### About this task
Return, word for word, every line starting at the line with "The width and height of the screenshot is (1333, 750)." and ending at the final line of the entries; skip the pictures.

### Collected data
+ + +

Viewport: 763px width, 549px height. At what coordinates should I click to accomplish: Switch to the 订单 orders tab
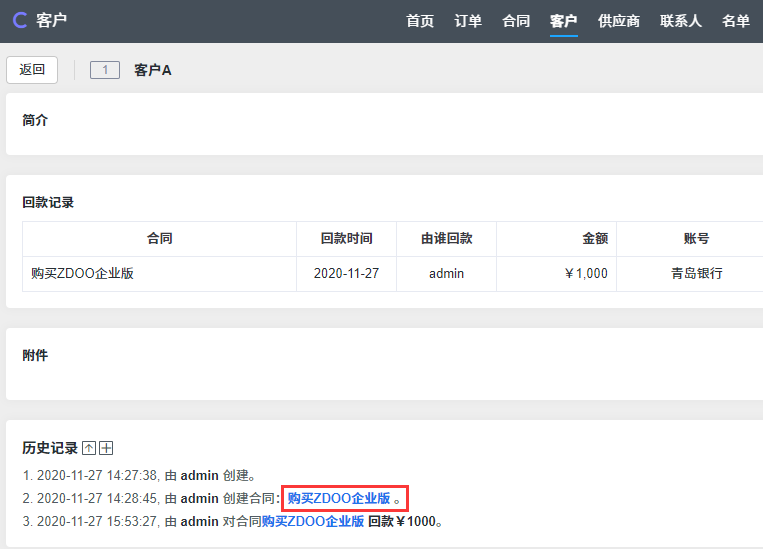point(468,21)

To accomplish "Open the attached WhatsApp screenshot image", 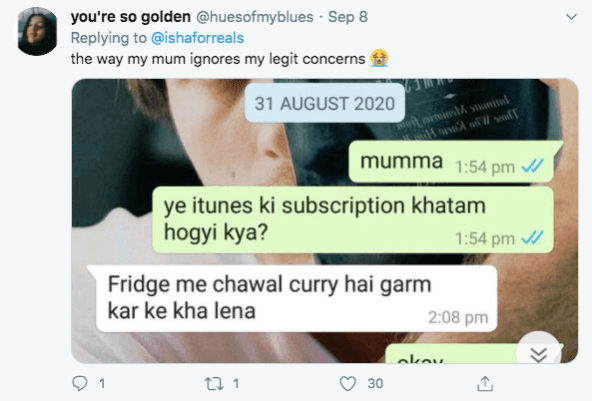I will (325, 221).
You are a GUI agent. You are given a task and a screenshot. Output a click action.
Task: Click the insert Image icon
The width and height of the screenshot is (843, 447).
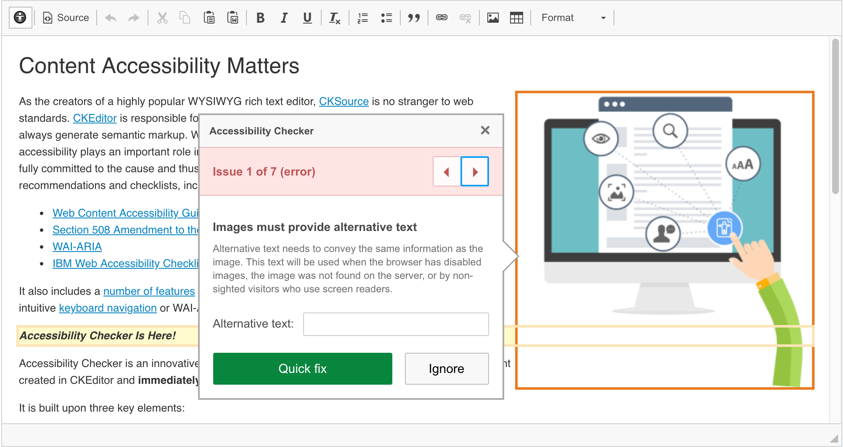click(493, 18)
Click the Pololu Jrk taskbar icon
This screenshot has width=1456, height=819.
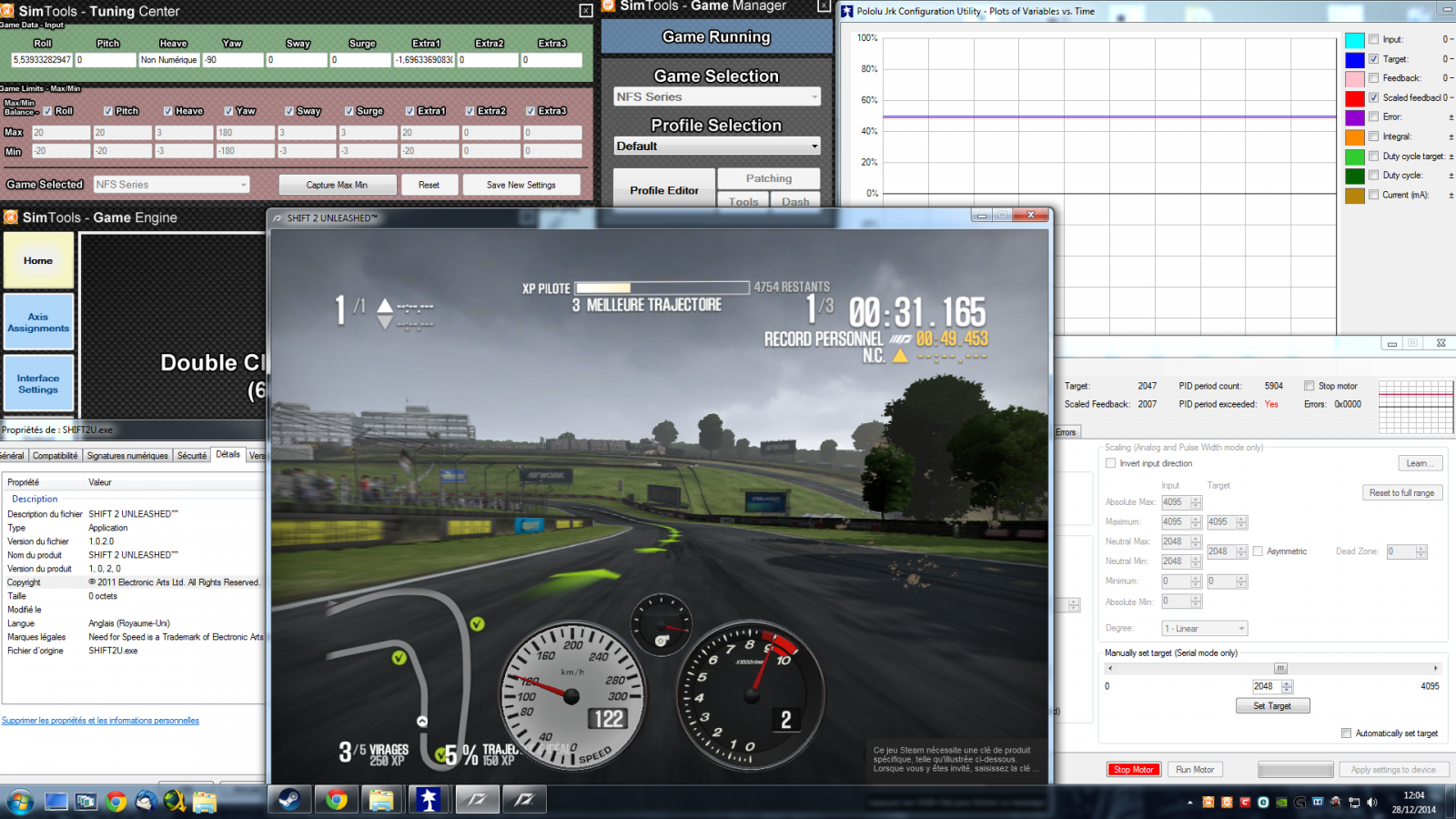coord(429,800)
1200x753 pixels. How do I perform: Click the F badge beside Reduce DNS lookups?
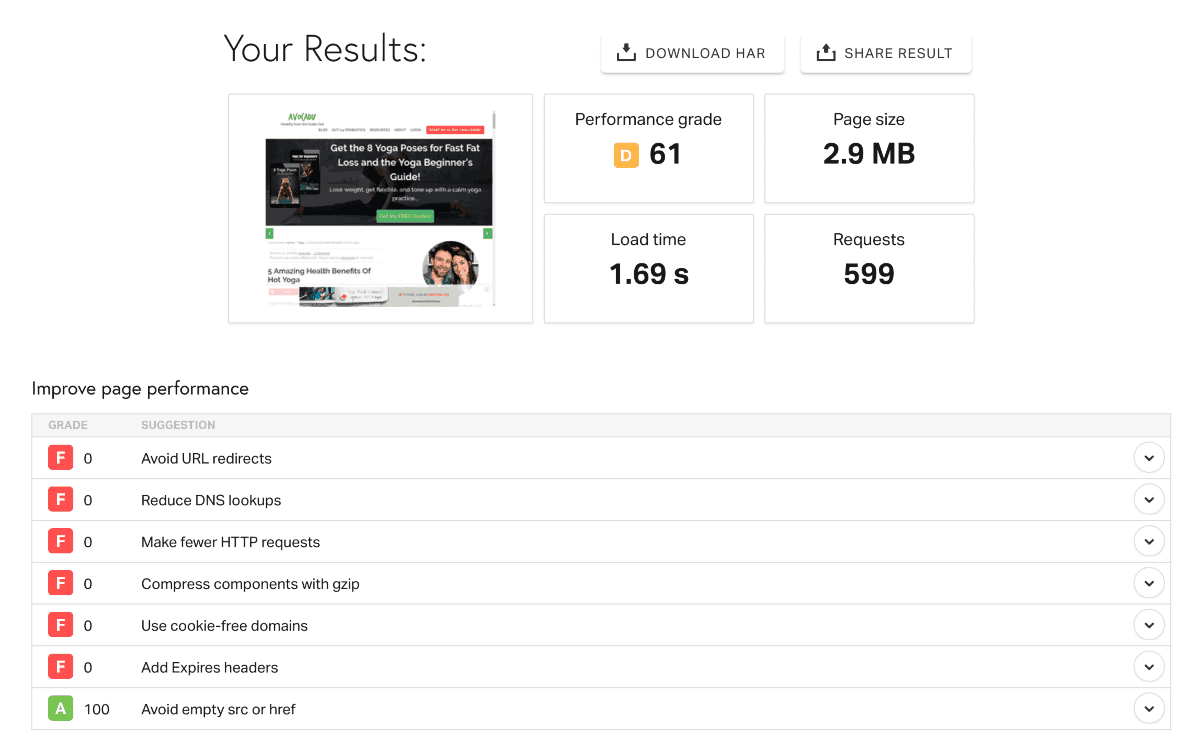(x=61, y=500)
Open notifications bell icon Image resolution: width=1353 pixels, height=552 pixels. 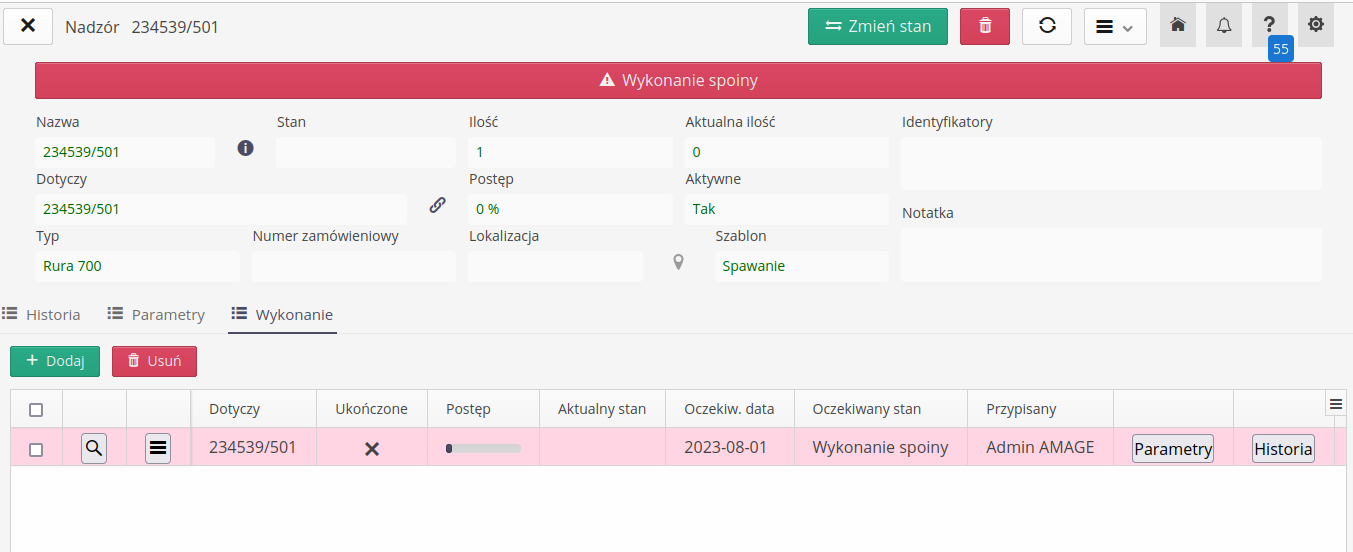1224,27
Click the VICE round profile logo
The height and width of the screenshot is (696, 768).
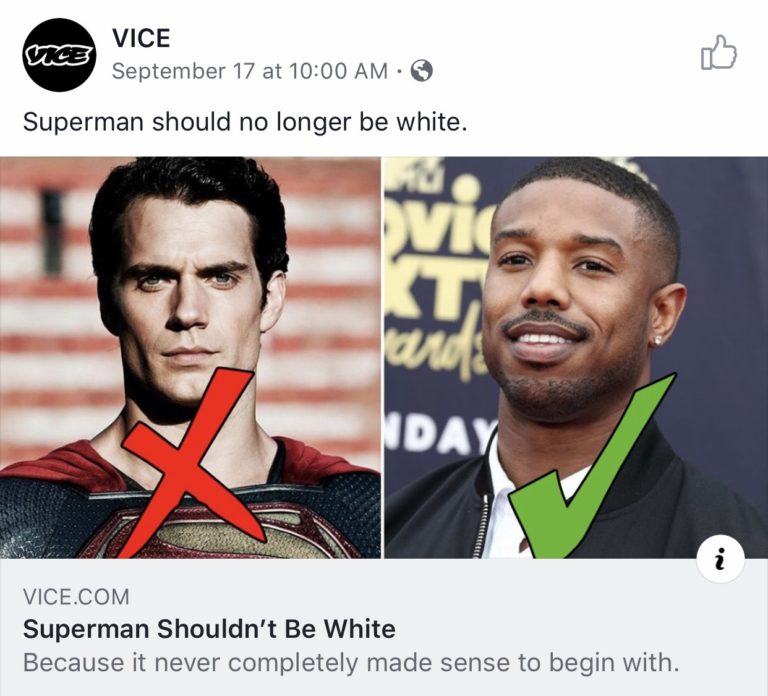coord(59,55)
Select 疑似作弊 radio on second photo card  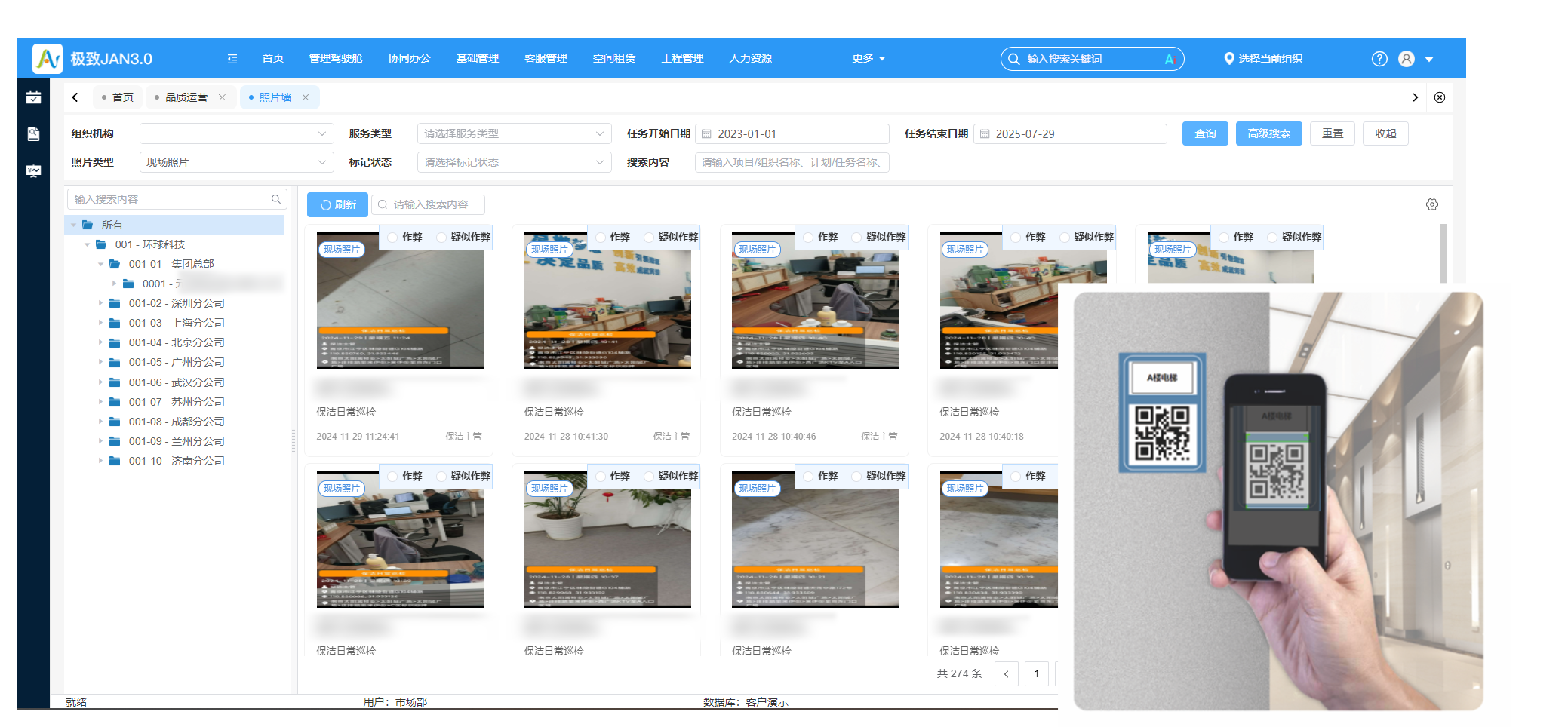point(649,238)
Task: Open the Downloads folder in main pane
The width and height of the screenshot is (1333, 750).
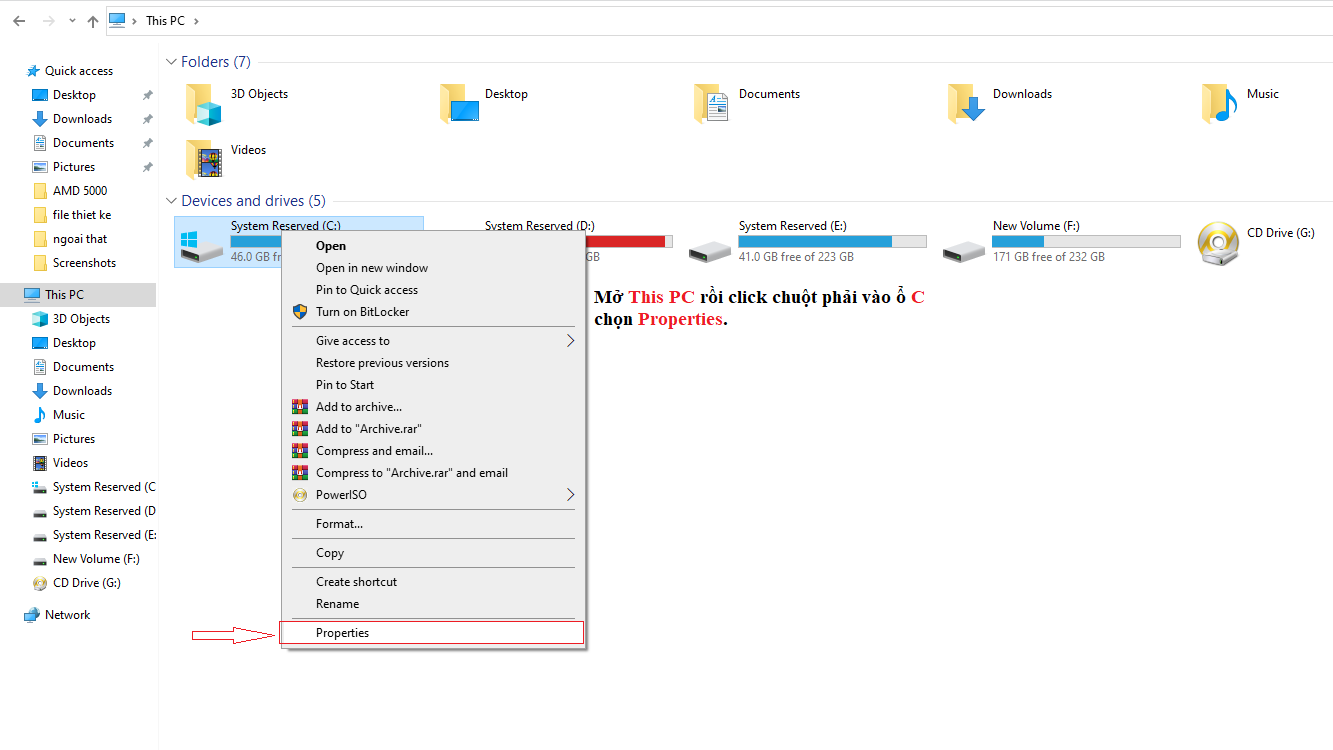Action: pos(966,104)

+ + +

### Response below
The width and height of the screenshot is (1333, 750).
Action: pos(966,104)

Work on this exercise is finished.